TSMC Aktie: 56 Milliarden für Ausbau 2026

TSMC treibt mit Rekordausgaben von 56 Milliarden Dollar und neuen Allianzen die Chip-Entwicklung voran. Die Aktie profitiert vom anhaltenden KI-Boom.

Die Kernpunkte:
  • Rekordinvestition von 56 Milliarden Dollar
  • Neue Allianz mit Nvidia für KI-Chips
  • Forschung an 2D-Materialien mit ASML
  • Aktienkurs steigt um über ein Prozent

TSMC zementiert seine Vormachtstellung im globalen KI-Boom. Mit massiven Investitionen und neuen Allianzen will der Branchenprimus die Konkurrenz auf Distanz halten. Die Strategie ist klar: Wer die kleinsten Chips baut, beherrscht den Markt.

Allianz für die Chip-Zukunft

Der Konzern vertieft dafür die Zusammenarbeit mit Nvidia. Beide Unternehmen nutzen beschleunigtes Computing und künstliche Intelligenz für die Chipfertigung. Das Ziel ist eine höhere Effizienz bei der Lithografie und der Defekterkennung im Nanometerbereich.
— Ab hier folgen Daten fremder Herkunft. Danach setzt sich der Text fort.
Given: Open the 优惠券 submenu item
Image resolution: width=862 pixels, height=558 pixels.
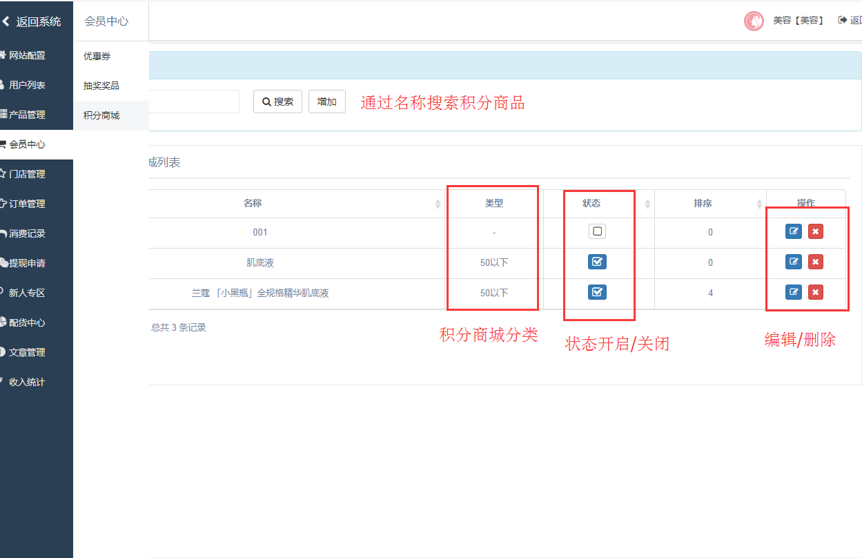Looking at the screenshot, I should 97,56.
Parallel dazu forscht TSMC mit ASML und Imec an neuen Materialien. Sie haben einen Weg gefunden, atomdünne 2D-Materialien in die Massenproduktion zu überführen. Das könnte die Leistung künftiger Transistoren massiv steigern.

Auch in den USA baut TSMC seine Präsenz aus. Ein Vertrag über zehn Jahre mit Amkor Technology sichert Kapazitäten in Arizona. Dort entsteht eine große Anlage für das Packaging von KI-Prozessoren.

Expansion und Wettbewerb

Einige Tech-Riesen prüfen derweil alternative Zulieferer. Sie wollen Abhängigkeiten reduzieren und Engpässe vermeiden. Bisher bleibt TSMC jedoch der wichtigste Partner für High-End-Chips.

Für das Geschäftsjahr 2026 plant das Management Rekordausgaben. Rund 56 Milliarden US-Dollar fließen in den Ausbau der Kapazitäten. Der Fokus liegt dabei auf der 2-Nanometer-Technologie.

Die Börse honoriert diesen Kurs. Die Aktie stieg heute um 1,19 Prozent auf 382,00 Euro. Innerhalb eines Jahres hat das Papier seinen Wert damit mehr als verdoppelt.

Die Skalierung der nächsten Generation namens A14 wird zum entscheidenden Faktor. Erste Kunden wie Marvell haben bereits Pläne für diese 1,4-Nanometer-Chips bestätigt. Damit setzt TSMC die Messlatte für die gesamte Halbleiterbranche erneut ein Stück höher.